_SUPPLIED INFORMATION:_
'''

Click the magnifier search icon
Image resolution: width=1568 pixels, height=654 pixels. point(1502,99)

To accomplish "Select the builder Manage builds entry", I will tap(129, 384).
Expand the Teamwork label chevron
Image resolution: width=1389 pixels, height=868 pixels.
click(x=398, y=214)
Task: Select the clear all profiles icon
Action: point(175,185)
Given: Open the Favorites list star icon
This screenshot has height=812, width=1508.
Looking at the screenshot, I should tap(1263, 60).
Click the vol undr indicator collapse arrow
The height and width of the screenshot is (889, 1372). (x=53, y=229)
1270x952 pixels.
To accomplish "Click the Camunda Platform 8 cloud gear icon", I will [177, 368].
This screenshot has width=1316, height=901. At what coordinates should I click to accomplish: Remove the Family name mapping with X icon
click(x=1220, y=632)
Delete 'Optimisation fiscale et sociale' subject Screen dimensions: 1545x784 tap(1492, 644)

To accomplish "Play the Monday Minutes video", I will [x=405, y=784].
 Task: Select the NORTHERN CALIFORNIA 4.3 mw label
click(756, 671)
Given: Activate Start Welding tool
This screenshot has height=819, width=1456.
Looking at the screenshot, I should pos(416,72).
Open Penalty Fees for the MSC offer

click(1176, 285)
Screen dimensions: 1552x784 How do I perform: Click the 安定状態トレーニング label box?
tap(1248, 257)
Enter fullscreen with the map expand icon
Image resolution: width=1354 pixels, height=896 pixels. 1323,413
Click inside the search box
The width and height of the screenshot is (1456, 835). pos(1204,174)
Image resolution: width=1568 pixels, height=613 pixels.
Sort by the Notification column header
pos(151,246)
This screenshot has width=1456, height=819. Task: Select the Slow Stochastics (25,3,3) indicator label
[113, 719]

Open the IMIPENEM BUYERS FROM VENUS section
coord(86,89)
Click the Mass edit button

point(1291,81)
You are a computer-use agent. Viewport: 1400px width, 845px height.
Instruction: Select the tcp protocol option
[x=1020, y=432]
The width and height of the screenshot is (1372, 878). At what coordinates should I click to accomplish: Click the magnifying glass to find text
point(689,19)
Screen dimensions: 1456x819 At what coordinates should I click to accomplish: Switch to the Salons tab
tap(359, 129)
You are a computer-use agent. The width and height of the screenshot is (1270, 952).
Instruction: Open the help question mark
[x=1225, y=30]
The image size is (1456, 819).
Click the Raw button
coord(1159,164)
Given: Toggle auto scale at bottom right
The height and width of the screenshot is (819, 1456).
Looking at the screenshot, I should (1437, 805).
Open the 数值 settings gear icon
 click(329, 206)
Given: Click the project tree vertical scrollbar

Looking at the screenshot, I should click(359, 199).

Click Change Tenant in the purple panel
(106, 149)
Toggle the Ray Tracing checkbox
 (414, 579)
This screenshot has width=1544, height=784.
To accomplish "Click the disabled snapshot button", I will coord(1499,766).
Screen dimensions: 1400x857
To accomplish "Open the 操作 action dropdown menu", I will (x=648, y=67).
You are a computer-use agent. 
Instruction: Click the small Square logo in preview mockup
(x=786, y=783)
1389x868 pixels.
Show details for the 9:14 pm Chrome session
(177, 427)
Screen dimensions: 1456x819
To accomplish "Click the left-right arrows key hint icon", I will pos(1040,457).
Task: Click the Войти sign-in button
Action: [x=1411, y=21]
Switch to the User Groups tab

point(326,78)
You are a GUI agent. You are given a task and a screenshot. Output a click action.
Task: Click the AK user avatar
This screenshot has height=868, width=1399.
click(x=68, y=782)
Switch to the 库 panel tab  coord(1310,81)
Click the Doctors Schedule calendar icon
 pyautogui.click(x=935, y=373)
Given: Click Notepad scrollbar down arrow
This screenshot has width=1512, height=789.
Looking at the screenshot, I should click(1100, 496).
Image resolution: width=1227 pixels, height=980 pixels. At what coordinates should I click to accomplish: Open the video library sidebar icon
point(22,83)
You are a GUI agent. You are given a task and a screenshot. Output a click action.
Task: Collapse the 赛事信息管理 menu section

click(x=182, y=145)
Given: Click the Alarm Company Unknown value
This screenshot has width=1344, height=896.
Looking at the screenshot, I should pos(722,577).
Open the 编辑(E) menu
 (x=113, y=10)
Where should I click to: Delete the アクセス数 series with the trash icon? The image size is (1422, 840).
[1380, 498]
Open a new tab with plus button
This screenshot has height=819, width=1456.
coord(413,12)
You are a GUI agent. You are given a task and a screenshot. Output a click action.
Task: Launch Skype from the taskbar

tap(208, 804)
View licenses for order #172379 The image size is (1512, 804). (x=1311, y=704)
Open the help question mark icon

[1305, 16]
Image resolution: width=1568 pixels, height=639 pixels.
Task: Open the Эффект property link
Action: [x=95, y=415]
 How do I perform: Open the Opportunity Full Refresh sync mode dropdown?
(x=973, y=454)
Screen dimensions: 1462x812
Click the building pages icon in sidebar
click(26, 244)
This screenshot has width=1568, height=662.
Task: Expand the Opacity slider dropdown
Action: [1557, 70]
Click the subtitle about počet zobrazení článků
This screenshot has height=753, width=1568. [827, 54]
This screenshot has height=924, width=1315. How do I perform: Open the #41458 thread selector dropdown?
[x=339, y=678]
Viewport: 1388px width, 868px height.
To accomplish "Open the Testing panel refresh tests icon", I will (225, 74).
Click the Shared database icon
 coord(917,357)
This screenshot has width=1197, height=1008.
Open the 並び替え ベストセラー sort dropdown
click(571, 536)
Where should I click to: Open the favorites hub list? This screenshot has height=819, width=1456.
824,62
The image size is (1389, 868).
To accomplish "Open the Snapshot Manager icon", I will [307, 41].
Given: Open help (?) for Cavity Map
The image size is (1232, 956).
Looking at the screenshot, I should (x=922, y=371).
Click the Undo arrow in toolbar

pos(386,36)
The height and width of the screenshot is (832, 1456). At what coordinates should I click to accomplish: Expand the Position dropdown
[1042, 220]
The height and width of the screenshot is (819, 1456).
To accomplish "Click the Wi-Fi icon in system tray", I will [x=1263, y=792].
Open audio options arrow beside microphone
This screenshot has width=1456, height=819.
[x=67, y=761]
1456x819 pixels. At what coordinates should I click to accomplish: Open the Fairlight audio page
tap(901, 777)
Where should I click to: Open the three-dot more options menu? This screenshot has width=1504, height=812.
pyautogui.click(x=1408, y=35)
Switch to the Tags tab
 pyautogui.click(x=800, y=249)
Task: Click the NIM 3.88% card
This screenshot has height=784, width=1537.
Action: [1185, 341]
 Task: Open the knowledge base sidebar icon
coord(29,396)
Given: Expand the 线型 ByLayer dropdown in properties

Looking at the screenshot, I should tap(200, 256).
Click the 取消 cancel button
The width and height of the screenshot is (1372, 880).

'''

Nothing above should be left out. Print all the records exactly.

Click the magnifier search icon
Image resolution: width=1568 pixels, height=654 pixels. point(1502,99)

To accomplish "Select the builder Manage builds entry", I will tap(129, 384).
Expand the Teamwork label chevron
Image resolution: width=1389 pixels, height=868 pixels.
click(x=398, y=214)
Task: Select the clear all profiles icon
Action: point(175,185)
Given: Open the Favorites list star icon
This screenshot has height=812, width=1508.
Looking at the screenshot, I should tap(1263, 60).
Click the vol undr indicator collapse arrow
The height and width of the screenshot is (889, 1372). (x=53, y=229)
1270x952 pixels.
To accomplish "Click the Camunda Platform 8 cloud gear icon", I will [177, 368].
This screenshot has width=1316, height=901. At what coordinates should I click to accomplish: Remove the Family name mapping with X icon
click(x=1220, y=632)
Delete 'Optimisation fiscale et sociale' subject Screen dimensions: 1545x784 tap(1492, 644)

To accomplish "Play the Monday Minutes video", I will [x=405, y=784].
 Task: Select the NORTHERN CALIFORNIA 4.3 mw label
click(756, 671)
Given: Activate Start Welding tool
This screenshot has height=819, width=1456.
Looking at the screenshot, I should pos(416,72).
Open Penalty Fees for the MSC offer

click(1176, 285)
Screen dimensions: 1552x784 How do I perform: Click the 安定状態トレーニング label box?
tap(1248, 257)
Enter fullscreen with the map expand icon
Image resolution: width=1354 pixels, height=896 pixels. 1323,413
Click inside the search box
The width and height of the screenshot is (1456, 835). pos(1204,174)
Image resolution: width=1568 pixels, height=613 pixels.
Sort by the Notification column header
pos(151,246)
This screenshot has width=1456, height=819. Task: Select the Slow Stochastics (25,3,3) indicator label
[113, 719]

Open the IMIPENEM BUYERS FROM VENUS section
coord(86,89)
Click the Mass edit button

point(1291,81)
You are a computer-use agent. Viewport: 1400px width, 845px height.
Instruction: Select the tcp protocol option
[x=1020, y=432]
The width and height of the screenshot is (1372, 878). At what coordinates should I click to accomplish: Click the magnifying glass to find text
point(689,19)
Screen dimensions: 1456x819 At what coordinates should I click to accomplish: Switch to the Salons tab
tap(359, 129)
You are a computer-use agent. The width and height of the screenshot is (1270, 952).
Instruction: Open the help question mark
[x=1225, y=30]
The image size is (1456, 819).
Click the Raw button
coord(1159,164)
Given: Toggle auto scale at bottom right
The height and width of the screenshot is (819, 1456).
Looking at the screenshot, I should (1437, 805).
Open the 数值 settings gear icon
 click(329, 206)
Given: Click the project tree vertical scrollbar

Looking at the screenshot, I should click(359, 199).

Click Change Tenant in the purple panel
(106, 149)
Toggle the Ray Tracing checkbox
 (414, 579)
This screenshot has width=1544, height=784.
To accomplish "Click the disabled snapshot button", I will coord(1499,766).
Screen dimensions: 1400x857
To accomplish "Open the 操作 action dropdown menu", I will (x=648, y=67).
You are a computer-use agent. 
Instruction: Click the small Square logo in preview mockup
(x=786, y=783)
1389x868 pixels.
Show details for the 9:14 pm Chrome session
(177, 427)
Screen dimensions: 1456x819
To accomplish "Click the left-right arrows key hint icon", I will pos(1040,457).
Task: Click the Войти sign-in button
Action: [x=1411, y=21]
Switch to the User Groups tab

point(326,78)
You are a GUI agent. You are given a task and a screenshot. Output a click action.
Task: Click the AK user avatar
This screenshot has height=868, width=1399.
click(x=68, y=782)
Switch to the 库 panel tab  coord(1310,81)
Click the Doctors Schedule calendar icon
 pyautogui.click(x=935, y=373)
Given: Click Notepad scrollbar down arrow
This screenshot has width=1512, height=789.
Looking at the screenshot, I should click(1100, 496).
Image resolution: width=1227 pixels, height=980 pixels. At what coordinates should I click to accomplish: Open the video library sidebar icon
point(22,83)
You are a GUI agent. You are given a task and a screenshot. Output a click action.
Task: Collapse the 赛事信息管理 menu section

click(x=182, y=145)
Given: Click the Alarm Company Unknown value
This screenshot has width=1344, height=896.
Looking at the screenshot, I should pos(722,577).
Open the 编辑(E) menu
 (x=113, y=10)
Where should I click to: Delete the アクセス数 series with the trash icon? The image size is (1422, 840).
[1380, 498]
Open a new tab with plus button
This screenshot has height=819, width=1456.
coord(413,12)
You are a GUI agent. You are given a task and a screenshot. Output a click action.
Task: Launch Skype from the taskbar

tap(208, 804)
View licenses for order #172379 The image size is (1512, 804). (x=1311, y=704)
Open the help question mark icon

[1305, 16]
Image resolution: width=1568 pixels, height=639 pixels.
Task: Open the Эффект property link
Action: [x=95, y=415]
 How do I perform: Open the Opportunity Full Refresh sync mode dropdown?
(x=973, y=454)
Screen dimensions: 1462x812
Click the building pages icon in sidebar
click(26, 244)
This screenshot has width=1568, height=662.
Task: Expand the Opacity slider dropdown
Action: [1557, 70]
Click the subtitle about počet zobrazení článků
This screenshot has height=753, width=1568. [827, 54]
This screenshot has height=924, width=1315. How do I perform: Open the #41458 thread selector dropdown?
[x=339, y=678]
Viewport: 1388px width, 868px height.
To accomplish "Open the Testing panel refresh tests icon", I will (225, 74).
Click the Shared database icon
 coord(917,357)
This screenshot has width=1197, height=1008.
Open the 並び替え ベストセラー sort dropdown
click(571, 536)
Where should I click to: Open the favorites hub list? This screenshot has height=819, width=1456.
824,62
The image size is (1389, 868).
To accomplish "Open the Snapshot Manager icon", I will [307, 41].
Given: Open help (?) for Cavity Map
The image size is (1232, 956).
Looking at the screenshot, I should (x=922, y=371).
Click the Undo arrow in toolbar

pos(386,36)
The height and width of the screenshot is (832, 1456). At what coordinates should I click to accomplish: Expand the Position dropdown
[1042, 220]
The height and width of the screenshot is (819, 1456).
To accomplish "Click the Wi-Fi icon in system tray", I will [x=1263, y=792].
Open audio options arrow beside microphone
This screenshot has width=1456, height=819.
[x=67, y=761]
1456x819 pixels. At what coordinates should I click to accomplish: Open the Fairlight audio page
tap(901, 777)
Where should I click to: Open the three-dot more options menu? This screenshot has width=1504, height=812.
pyautogui.click(x=1408, y=35)
Switch to the Tags tab
 pyautogui.click(x=800, y=249)
Task: Click the NIM 3.88% card
This screenshot has height=784, width=1537.
Action: [1185, 341]
 Task: Open the knowledge base sidebar icon
coord(29,396)
Given: Expand the 线型 ByLayer dropdown in properties

Looking at the screenshot, I should tap(200, 256).
Click the 取消 cancel button
The width and height of the screenshot is (1372, 880).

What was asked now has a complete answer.